Mauvaise nouvelle pour Ant Financial et son propriétaire Alibaba. Alipay, son application de paiement très populaire en Chine, pourrait ne plus être autorisée à proposer des petits prêts. “Depuis deux ans, le gouvernement chinois limite le pouvoir des géants de la tech comme Alibaba”, explique Pascal Coppens, expert de la Chine.

Alipay doit créer une application distincte pour les prêts. Le gouvernement chinois est-il vraiment en train de prendre le pouvoir dans le secteur de la technologie ?

“Le centenaire du Parti communiste chinois donne cette impression, mais il s’agit surtout d’une correction après des années de laxisme. Le gouvernement veut maintenant s’attaquer à un certain nombre de dérives et de risques. Les prêts d’Alipay, majoritairement non réglementés, sont considérés trop dangereux pour le système financier, par exemple.”

L’obligation de partager les données avec une structure semi-gouvernementale est un pas de plus.

“Cette mesure fait partie d’une réforme visant à mieux détecter les fraudes, mais aussi à mieux protéger les consommateurs comme cela se fait en Europe avec le RGPD. Le gouvernement chinois veut s’assurer que les données ne sont pas utilisées de manière abusive, mais continue en même temps à encourager l’innovation.”

Alibaba a déjà dû payer 2,8 milliards de dollars dans une affaire de concurrence, et la pression ne semble qu’augmenter ?

“Tous les géants de la tech sont plus durement touchés, mais on parle surtout d’Alibaba en raison de son succès international et de son fondateur au franc-parler, Jack Ma. Je ne pense pas que le gouvernement cherche à démanteler Alibaba. La Chine a besoin d’Alibaba et de ses emplois pour sortir les gens de la pauvreté, notamment dans les zones rurales. C’est toujours la priorité numéro un du gouvernement.”

“Le pays préférerait qu’une entreprise comme Alibaba ne contrôle pas 50 à 60 % du marché chinois de l’e-commerce, mais qu’il existe, par exemple, quatre concurrents plus petits évoluant dans un rapport plus proportionnel. C’est une situation plus saine. Cette attitude plus stricte envers Alibaba vise à donner aux concurrents l’opportunité de se développer.”

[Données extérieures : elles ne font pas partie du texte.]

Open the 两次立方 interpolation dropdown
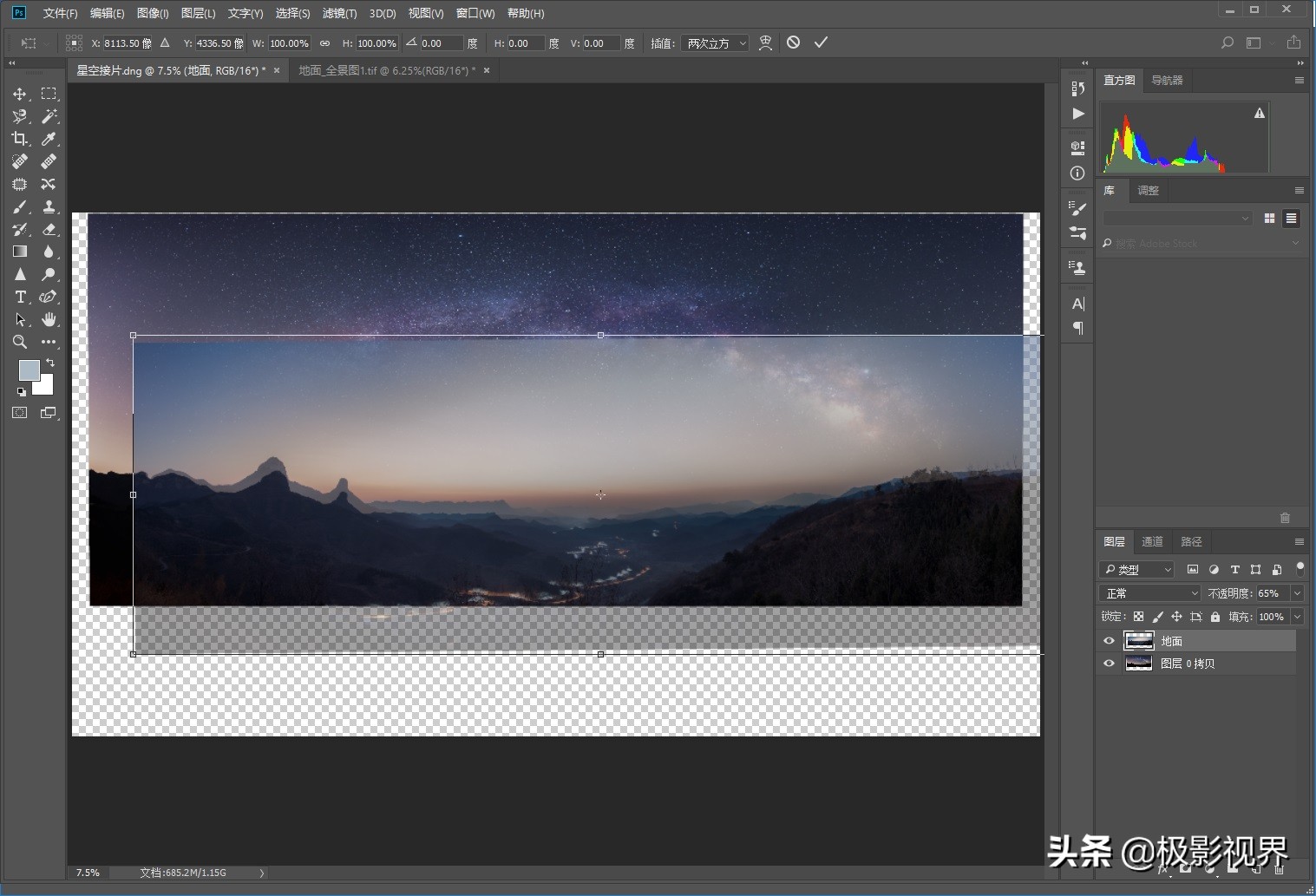The image size is (1316, 896). pos(716,43)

Il ne se passe pas un jour sans qu’une entreprise technologique chinoise ne fasse l’objet de mesures. Le gouvernement chinois trouve-t-il toujours une faille ?

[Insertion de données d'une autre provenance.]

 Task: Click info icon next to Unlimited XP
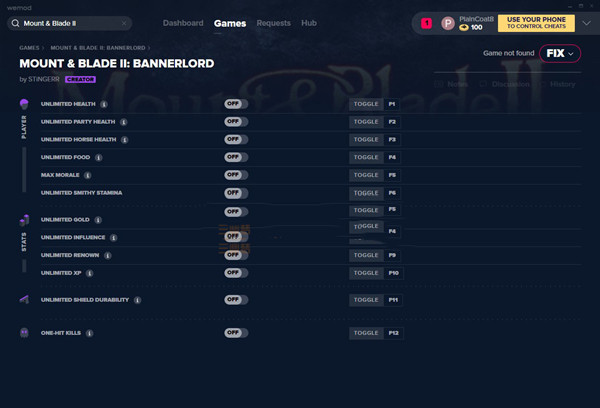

“Ce n’est pas arbitraire, mais cela a tout à voir avec l’analyse que le gouvernement chinois a faite. Sa politique a toujours été plus axée sur la réglementation des entreprises industrielles et autres secteurs classiques. Le secteur technologique chinois a été laissé tranquille pendant un certain temps, mais aujourd’hui, sa domination excessive engendre des risques considérables.”

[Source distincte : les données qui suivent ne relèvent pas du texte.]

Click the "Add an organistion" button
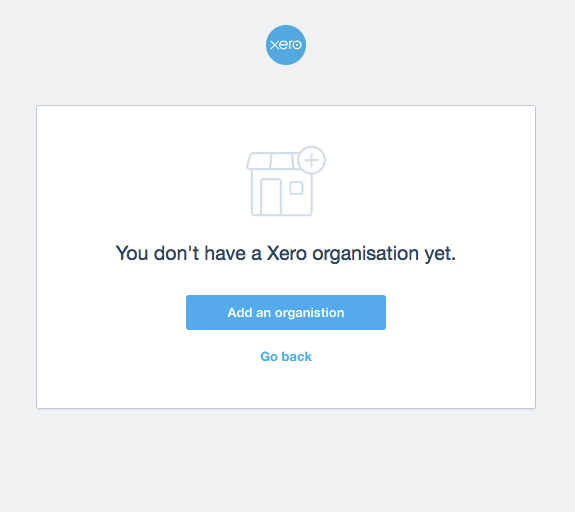Image resolution: width=575 pixels, height=512 pixels. [x=286, y=312]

“Ces risques peuvent être répartis en quatre catégories. L’énorme succès d’Alipay et d’autres acteurs de la fintech a créé un réseau de banques fantômes qui peut menacer le système financier. Ensuite, la domination des géants de la tech est problématique en soi car elle peut donner lieu à des abus, comme la fixation des prix ou la pression sur les fournisseurs. Troisièmement, la cybersécurité et le respect de la vie privée entrent en jeu. Didi, l’homologue chinois d’Uber, a été sévèrement sanctionné pour ne pas avoir fait suffisamment d’efforts pour conserver les données sensibles sur le territoire chinois. Et enfin, il y a la composante plus sociale. Tencent, par exemple, n’a pas fait suffisamment d’efforts pour lutter contre la dépendance aux jeux chez les jeunes, ni pour s’attaquer aux cours privés en ligne pour lesquels les parents s’endettent. Ces familles payent parce qu’elles veulent absolument que leur enfant réussisse l’examen d’entrée dans l’enseignement supérieur, mais cela ne fait qu’accroître les inégalités.”